(Stored records)
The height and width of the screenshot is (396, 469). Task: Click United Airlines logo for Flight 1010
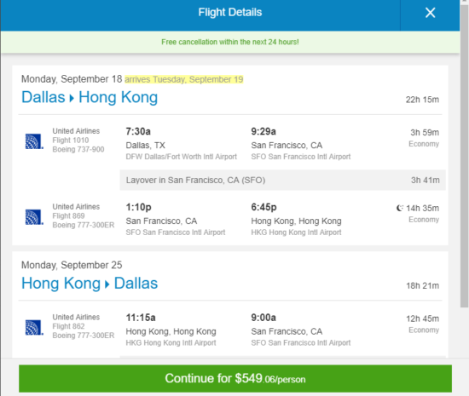[x=34, y=141]
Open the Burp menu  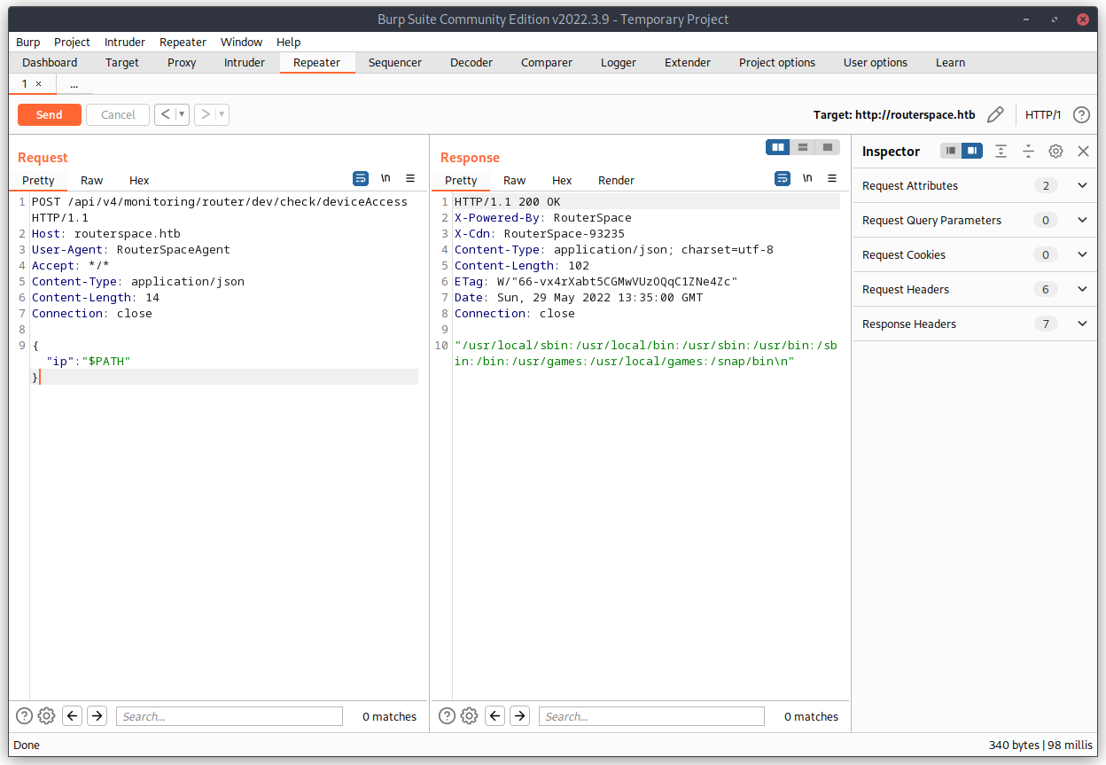click(x=28, y=42)
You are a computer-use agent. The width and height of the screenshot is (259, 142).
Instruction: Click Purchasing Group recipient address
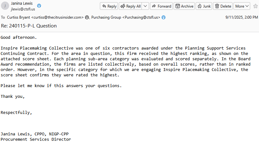coord(126,17)
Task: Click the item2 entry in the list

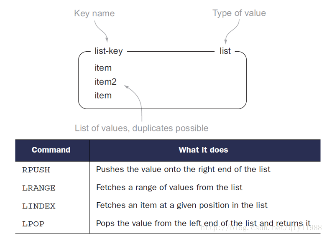Action: pos(105,82)
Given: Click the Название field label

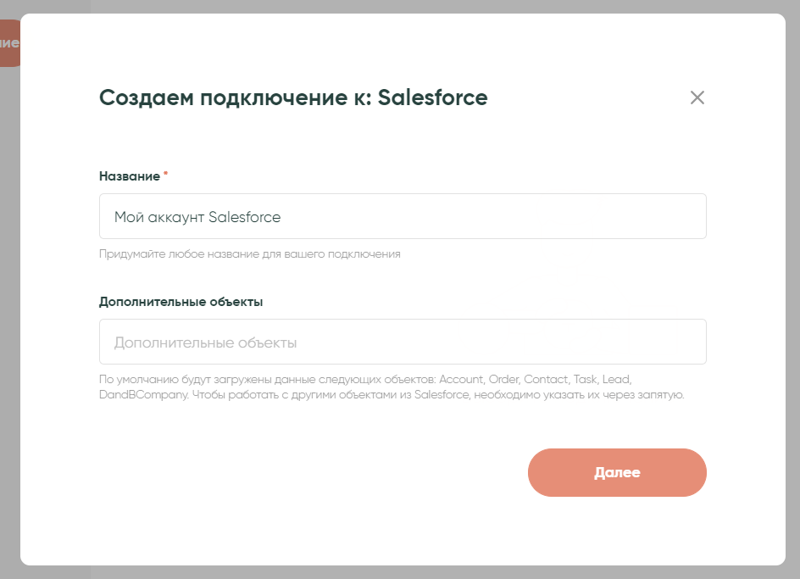Looking at the screenshot, I should point(129,176).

**WHAT THE TASK ASKS**
Only the lines from the one with "You are a computer-use" through the final line of the entries above should be transcribed, exactly and without pictures.

**ANSWER SPACE**
You are a computer-use agent. The width and height of the screenshot is (259, 142).
Instruction: Click Purchasing Group recipient address
coord(126,17)
Task: Click the item2 entry in the list

Action: pos(105,82)
Given: Click the Название field label

Looking at the screenshot, I should point(129,176).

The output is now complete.